Puffin TV Browser is an edition of Puffin Browser optimized for Android TV users. It has been ranked the best browser for Android TV by MakeUseOf. Thailand's largest GSM mobile phone operator, Advanced Info Service (AIS), ships a customized version of Puffin TV Browser in their set-top box—AIS Playbox.

Until 2018, the Puffin Browser product family was available only on mobile devices. In June of that year, CloudMosa released a desktop version, Puffin Secure Browser, for Windows (beta in 2017); and in May 2019, a macOS version followed.

By October 2018, Puffin Browser had reached over 50 million users on Android. As of November that year, Puffin Browser had reached 100 million accumulated users worldwide.

In 2019, CloudMosa announced a new member of its Puffin Browser product family, Puffin Internet Terminal, a desktop-virtualization app running on Raspbian for Internet surfing, designed for Raspberry Pi. Puffin Internet Terminal was selected as a CES 2019 Innovation Awards Honoree in the Computer Hardware and Components product category. Later in August 2021, Puffin Internet Terminal was rebranded as Puffin Cloud Learning and released as a demo version that did not require a subscription to support students learning at home during the COVID-19 shelter-in-place.

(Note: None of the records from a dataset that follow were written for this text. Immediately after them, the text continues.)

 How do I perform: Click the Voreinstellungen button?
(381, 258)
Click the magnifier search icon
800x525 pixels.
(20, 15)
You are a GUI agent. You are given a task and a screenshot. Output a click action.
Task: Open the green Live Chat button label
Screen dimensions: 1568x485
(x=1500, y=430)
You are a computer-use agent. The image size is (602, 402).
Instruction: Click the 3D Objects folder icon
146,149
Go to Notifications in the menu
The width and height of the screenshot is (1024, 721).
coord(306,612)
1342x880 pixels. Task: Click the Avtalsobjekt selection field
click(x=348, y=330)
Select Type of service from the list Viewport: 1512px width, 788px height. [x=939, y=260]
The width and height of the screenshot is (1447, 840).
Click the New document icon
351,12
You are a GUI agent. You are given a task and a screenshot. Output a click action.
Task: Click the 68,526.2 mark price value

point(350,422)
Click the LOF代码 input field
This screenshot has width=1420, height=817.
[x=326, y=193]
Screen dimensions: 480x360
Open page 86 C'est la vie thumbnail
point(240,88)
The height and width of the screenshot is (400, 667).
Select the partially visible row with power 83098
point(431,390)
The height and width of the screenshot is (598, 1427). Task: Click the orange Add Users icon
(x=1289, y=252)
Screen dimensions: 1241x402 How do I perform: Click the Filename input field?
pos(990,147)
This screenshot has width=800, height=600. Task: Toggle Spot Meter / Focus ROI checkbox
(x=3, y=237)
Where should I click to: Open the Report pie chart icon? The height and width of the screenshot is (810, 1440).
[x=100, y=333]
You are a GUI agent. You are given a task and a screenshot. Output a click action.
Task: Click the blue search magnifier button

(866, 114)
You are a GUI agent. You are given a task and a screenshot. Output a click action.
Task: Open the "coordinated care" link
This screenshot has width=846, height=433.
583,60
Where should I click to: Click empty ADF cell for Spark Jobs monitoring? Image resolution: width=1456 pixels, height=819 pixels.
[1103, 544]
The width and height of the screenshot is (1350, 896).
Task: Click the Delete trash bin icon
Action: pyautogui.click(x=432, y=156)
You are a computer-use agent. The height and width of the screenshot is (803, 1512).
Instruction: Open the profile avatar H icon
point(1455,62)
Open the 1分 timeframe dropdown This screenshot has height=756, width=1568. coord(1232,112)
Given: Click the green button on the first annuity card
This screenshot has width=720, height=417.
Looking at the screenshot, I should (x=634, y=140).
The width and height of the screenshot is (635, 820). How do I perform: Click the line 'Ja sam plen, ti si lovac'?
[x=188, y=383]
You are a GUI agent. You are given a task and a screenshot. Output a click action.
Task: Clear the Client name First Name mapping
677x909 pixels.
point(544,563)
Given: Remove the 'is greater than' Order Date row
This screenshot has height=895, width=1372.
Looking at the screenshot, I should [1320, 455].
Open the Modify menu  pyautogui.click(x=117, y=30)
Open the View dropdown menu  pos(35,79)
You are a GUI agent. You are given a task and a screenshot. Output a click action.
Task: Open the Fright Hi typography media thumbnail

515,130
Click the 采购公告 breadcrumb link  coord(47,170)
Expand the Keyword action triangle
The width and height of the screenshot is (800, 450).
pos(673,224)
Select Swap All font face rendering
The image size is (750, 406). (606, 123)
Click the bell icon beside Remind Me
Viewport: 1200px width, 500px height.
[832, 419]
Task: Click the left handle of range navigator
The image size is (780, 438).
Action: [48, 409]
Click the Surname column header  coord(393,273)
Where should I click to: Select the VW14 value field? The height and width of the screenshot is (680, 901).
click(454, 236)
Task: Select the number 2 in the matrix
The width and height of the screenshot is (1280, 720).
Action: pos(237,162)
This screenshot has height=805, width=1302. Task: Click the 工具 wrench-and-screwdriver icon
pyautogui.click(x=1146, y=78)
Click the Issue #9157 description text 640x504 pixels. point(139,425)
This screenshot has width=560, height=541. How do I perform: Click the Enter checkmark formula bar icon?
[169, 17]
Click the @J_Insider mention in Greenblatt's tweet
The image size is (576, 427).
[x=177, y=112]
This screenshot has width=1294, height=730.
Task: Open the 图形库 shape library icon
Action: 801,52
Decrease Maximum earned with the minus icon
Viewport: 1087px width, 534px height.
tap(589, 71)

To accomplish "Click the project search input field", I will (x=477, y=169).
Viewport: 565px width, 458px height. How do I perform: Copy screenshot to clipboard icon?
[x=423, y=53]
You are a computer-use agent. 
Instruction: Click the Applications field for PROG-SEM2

In May 2019, CloudMosa introduced the Puffin OS, drawing skepticism from the independent review website GSM Arena.

In 2020, the Puffin Android TV browser became a subscription service.

==Products==
===Puffin Web Browser===
Puffin Web Browser is the standard Puffin Browser application for Android and formerly iOS. The Android Puffin web browser supported Adobe Flash content and features such as mouse cursor emulation and a virtual gamepad before being discontinued. Users can choose where to save a downloaded file—either to their devices or directly to their storage drive. The web browser also allows users to reduce data usage from sources such as Flash games, which often consume a lot of data.

===Puffin Web Browser Lite===
Puffin Browser Lite is the standard Puffin application for iOS devices. It is similar to the Puffin Web Browser for Android devices, but does not support Adobe Flash Player. It has workspaces and password protection.

==Concerns==
Because web pages render in the remote browser on Puffin servers, user data passes through them. Some users have concerns regarding the risk of Puffin logging this data. However, Puffin's privacy policy states that it does not log web page content, that it does not have access to users' passwords, and that it is in compliance with GDPR and CCPA.